Google launched Lyria 3 Pro on March 25, a significant upgrade to its AI music generation model released just a month ago. The most immediate change: tracks can now run up to three minutes long, compared to the 30-second limit in the original Lyria 3.

Beyond length, Lyria 3 Pro gains what Google calls an understanding of "music architecture." Users can now specify structural elements in their prompts — intros, verses, choruses, and bridges — giving composers more deliberate control over how a song unfolds.
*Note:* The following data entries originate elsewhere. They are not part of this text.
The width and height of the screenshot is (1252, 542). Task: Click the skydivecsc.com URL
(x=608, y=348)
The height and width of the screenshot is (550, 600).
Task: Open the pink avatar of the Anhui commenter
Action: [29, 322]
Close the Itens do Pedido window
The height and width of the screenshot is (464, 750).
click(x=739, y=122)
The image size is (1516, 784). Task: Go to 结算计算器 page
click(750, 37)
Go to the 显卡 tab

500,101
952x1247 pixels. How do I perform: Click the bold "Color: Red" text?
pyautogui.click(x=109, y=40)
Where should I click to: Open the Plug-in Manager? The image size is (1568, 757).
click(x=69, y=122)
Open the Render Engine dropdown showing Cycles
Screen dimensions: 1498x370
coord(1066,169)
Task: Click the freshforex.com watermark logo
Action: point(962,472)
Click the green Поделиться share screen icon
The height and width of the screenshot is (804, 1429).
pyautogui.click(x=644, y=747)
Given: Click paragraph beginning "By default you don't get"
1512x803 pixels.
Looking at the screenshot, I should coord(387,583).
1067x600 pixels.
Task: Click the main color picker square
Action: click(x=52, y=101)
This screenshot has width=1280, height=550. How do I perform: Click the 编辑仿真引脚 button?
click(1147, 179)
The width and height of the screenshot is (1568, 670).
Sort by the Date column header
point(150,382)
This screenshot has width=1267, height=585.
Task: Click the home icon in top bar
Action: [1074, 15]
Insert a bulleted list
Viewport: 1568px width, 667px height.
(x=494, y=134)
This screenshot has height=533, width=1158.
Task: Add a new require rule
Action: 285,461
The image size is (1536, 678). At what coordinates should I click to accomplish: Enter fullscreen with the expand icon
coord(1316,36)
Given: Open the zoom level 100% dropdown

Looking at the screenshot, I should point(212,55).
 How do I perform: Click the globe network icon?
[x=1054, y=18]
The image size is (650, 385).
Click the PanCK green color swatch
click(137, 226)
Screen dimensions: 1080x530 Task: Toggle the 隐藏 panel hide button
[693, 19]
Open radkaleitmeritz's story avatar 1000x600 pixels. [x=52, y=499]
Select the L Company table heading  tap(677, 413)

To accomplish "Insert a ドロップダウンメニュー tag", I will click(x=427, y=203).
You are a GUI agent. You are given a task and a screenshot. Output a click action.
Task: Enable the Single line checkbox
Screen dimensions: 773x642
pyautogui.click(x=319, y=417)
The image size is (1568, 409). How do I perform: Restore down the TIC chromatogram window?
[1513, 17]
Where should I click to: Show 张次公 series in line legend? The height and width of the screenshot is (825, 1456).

Google says transitions between sections are more natural and complex than the previous model.

The rollout spans several surfaces:

  • Gemini app — available to paid (Pro/Ultra) subscribers
  • Google Vids — for Workspace customers and Gemini paid users
  • ProducerAI — the AI music production tool Google acquired last month
  • Vertex AI (in public preview), Gemini API, and Google AI Studio for developers

On the training data question, Google says Lyria 3 Pro was built on partner-licensed content plus permissible data from YouTube and Google properties. It does not attempt to replicate individual artists, though if an artist is named in a prompt the model takes "broad inspiration" from their style.

All output from Lyria 3 and Lyria 3 Pro is embedded with SynthID, Google's invisible watermarking system for AI-generated content, which allows the audio to be identified as machine-made even after post-processing.

The launch lands amid wider industry moves on AI music attribution. Spotify this week began rolling out tools to let artists flag AI-generated music uploaded under their names, and Deezer earlier this year opened its AI detection tools to rival platforms.